Building a Distributed Background Job Scheduler with Redis and Node.js

The Problem

Complex workflows in distributed systems often require background processing that can take minutes to complete. Traditional vertical scaling approaches are cost-prohibitive due to low average utilization, while horizontal scaling introduces race conditions where multiple workers might process the same job.

Architecture Design

When designing distributed systems, we must balance the CAP theorem constraints: Consistency, Availability, and Partition tolerance.

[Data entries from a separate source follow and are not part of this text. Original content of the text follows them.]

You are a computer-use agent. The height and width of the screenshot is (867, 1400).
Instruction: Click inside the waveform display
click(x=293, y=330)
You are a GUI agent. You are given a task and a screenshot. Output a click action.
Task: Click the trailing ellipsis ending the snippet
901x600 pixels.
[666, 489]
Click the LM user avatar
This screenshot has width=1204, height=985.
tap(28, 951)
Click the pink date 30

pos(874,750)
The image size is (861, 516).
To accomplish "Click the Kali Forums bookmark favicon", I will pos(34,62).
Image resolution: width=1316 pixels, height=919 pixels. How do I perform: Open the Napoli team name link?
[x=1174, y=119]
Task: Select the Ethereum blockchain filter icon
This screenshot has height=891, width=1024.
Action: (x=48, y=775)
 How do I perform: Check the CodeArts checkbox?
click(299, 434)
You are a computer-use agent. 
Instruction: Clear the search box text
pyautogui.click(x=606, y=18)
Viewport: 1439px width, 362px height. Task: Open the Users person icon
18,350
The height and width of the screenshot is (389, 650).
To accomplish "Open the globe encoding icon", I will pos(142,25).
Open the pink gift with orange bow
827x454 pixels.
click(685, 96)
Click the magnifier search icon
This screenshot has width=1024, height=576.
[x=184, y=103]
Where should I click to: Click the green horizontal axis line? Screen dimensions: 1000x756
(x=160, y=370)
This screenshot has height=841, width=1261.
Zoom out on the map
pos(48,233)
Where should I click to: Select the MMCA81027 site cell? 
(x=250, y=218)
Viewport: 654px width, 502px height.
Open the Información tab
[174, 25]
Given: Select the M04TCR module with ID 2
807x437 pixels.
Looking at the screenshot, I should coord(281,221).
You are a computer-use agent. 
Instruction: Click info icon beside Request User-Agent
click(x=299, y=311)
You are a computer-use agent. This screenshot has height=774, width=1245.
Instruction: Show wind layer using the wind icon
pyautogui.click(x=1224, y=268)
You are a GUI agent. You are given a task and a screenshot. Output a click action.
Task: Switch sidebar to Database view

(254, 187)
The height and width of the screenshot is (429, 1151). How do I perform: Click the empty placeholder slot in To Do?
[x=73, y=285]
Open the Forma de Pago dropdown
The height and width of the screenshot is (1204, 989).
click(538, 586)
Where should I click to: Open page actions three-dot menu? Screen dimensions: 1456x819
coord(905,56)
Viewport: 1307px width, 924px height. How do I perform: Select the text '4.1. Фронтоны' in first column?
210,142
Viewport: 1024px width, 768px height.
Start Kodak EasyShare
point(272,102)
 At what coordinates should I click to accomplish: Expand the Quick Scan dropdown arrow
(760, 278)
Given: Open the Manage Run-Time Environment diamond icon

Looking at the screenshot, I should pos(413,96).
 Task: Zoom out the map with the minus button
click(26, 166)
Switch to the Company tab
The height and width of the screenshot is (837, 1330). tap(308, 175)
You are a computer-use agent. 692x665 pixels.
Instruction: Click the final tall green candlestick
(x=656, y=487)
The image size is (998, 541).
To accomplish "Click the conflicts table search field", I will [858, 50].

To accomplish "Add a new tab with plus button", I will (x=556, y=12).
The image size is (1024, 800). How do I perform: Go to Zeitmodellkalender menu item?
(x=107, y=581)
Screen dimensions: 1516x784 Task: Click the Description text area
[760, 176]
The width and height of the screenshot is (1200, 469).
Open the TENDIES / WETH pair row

Leader-Follower vs Leaderless Architecture

Leader-Follower Pattern:

Maximum consistency through centralized job scheduling
Complex implementation with single points of failure
Unnecessary overhead for most use cases

Leaderless Pattern (Recommended):

Maximizes availability and partition tolerance
Embraces eventual consistency
Simpler implementation and better fault tolerance

Redis-Based Solution

Redis Lists provide atomic operations that eliminate race conditions inherently. The key insight is using Redis as both a distributed lock and a queue system.

Key Technical Benefits

Atomic Operations: LPUSH/RPUSH and BLPOP/BRPOP are atomic
Multiple Queue Support: Separate queues for jobs, retries, and priorities
Priority Queues: Enterprise vs standard user job prioritization
Horizontal Scaling: Deploy multiple worker nodes behind a load balancer

Implementation

Job Queue Manager

import Redis from 'ioredis';

interface JobPayload {
  id: string;
  type: string;
  data: any;
  priority?: 'high' | 'normal' | 'low';
  retryCount?: number;
  maxRetries?: number;
}

class DistributedJobQueue {
  private redis: Redis;
  private readonly QUEUE_KEYS = {
    high: 'jobs:high_priority',
    normal: 'jobs:normal_priority', 
    low: 'jobs:low_priority',
    retry: 'jobs:retry'
  };

  constructor(redisUrl: string) {
    this.redis = new Redis(redisUrl);
  }

  // Enqueue job - any instance can call this
  async enqueue(payload: JobPayload): Promise<void> {
    const queueKey = this.getQueueKey(payload.priority || 'normal');
    await this.redis.rpush(queueKey, JSON.stringify({
      ...payload,
      enqueuedAt: Date.now(),
      retryCount: payload.retryCount || 0
    }));

    console.log(`Job ${payload.id} enqueued to ${queueKey}`);
  }

  // Process jobs - atomic dequeue operation
  async processJob(timeout: number = 5): Promise<void> {
    try {
      // Check queues by priority order
      const queueKeys = [
        this.QUEUE_KEYS.high,
        this.QUEUE_KEYS.normal,
        this.QUEUE_KEYS.low,
        this.QUEUE_KEYS.retry
      ];

      // BLPOP is atomic - only one worker gets each job
      const result = await this.redis.blpop(...queueKeys, timeout);

      if (!result) return; // Timeout - no jobs available

      const [queueName, jobData] = result;
      const job = JSON.parse(jobData) as JobPayload;

      console.log(`Processing job ${job.id} from ${queueName}`);

      await this.executeJob(job);

    } catch (error) {
      console.error('Error processing job:', error);
    }
  }

  private async executeJob(job: JobPayload): Promise<void> {
    try {
      // Simulate job processing
      await this.processJobByType(job);
      console.log(`Job ${job.id} completed successfully`);

    } catch (error) {
      console.error(`Job ${job.id} failed:`, error);
      await this.handleJobFailure(job);
    }
  }

  private async handleJobFailure(job: JobPayload): Promise<void> {
    const maxRetries = job.maxRetries || 3;
    const currentRetries = job.retryCount || 0;

    if (currentRetries < maxRetries) {
      // Re-queue with exponential backoff
      const delay = Math.pow(2, currentRetries) * 1000; // 1s, 2s, 4s, 8s...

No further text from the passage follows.